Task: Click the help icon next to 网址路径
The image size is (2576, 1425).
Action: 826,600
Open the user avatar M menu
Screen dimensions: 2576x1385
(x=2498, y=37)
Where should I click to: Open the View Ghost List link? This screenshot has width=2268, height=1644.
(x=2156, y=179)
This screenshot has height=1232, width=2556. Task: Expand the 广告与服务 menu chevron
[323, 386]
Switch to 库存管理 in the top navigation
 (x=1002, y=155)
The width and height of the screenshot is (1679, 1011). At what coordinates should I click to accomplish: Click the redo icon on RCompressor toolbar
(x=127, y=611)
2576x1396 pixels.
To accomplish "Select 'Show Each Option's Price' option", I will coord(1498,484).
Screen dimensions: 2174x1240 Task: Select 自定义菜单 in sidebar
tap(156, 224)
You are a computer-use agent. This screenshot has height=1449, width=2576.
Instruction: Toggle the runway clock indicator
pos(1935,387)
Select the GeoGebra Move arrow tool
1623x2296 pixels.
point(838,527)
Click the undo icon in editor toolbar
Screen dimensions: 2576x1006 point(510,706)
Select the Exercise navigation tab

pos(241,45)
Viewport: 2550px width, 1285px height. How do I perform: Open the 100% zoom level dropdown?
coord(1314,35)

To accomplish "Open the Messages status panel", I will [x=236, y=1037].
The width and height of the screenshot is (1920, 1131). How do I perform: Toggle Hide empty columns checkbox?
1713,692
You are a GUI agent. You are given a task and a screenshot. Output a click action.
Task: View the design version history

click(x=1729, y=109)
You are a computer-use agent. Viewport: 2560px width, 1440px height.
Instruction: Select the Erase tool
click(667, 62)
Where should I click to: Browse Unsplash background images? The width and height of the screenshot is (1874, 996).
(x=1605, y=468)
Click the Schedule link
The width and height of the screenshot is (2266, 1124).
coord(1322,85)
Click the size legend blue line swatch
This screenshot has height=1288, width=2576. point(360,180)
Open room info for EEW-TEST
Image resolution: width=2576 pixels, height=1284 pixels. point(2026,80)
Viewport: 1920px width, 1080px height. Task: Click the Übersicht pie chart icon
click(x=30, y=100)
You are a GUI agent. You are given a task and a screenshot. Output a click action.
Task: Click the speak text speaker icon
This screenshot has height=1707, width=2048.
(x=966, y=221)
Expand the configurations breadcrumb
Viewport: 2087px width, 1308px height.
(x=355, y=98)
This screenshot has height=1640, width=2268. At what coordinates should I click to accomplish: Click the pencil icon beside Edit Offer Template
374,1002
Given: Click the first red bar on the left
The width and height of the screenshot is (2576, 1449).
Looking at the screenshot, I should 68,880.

━━━

Where the line containing "This screenshot has height=1640, width=2268." appears in the records above, begin there and print every line through the last, exactly and with nothing else.

## The completed task:
This screenshot has height=1640, width=2268. At what coordinates should I click to accomplish: Click the pencil icon beside Edit Offer Template
374,1002
Given: Click the first red bar on the left
The width and height of the screenshot is (2576, 1449).
Looking at the screenshot, I should 68,880.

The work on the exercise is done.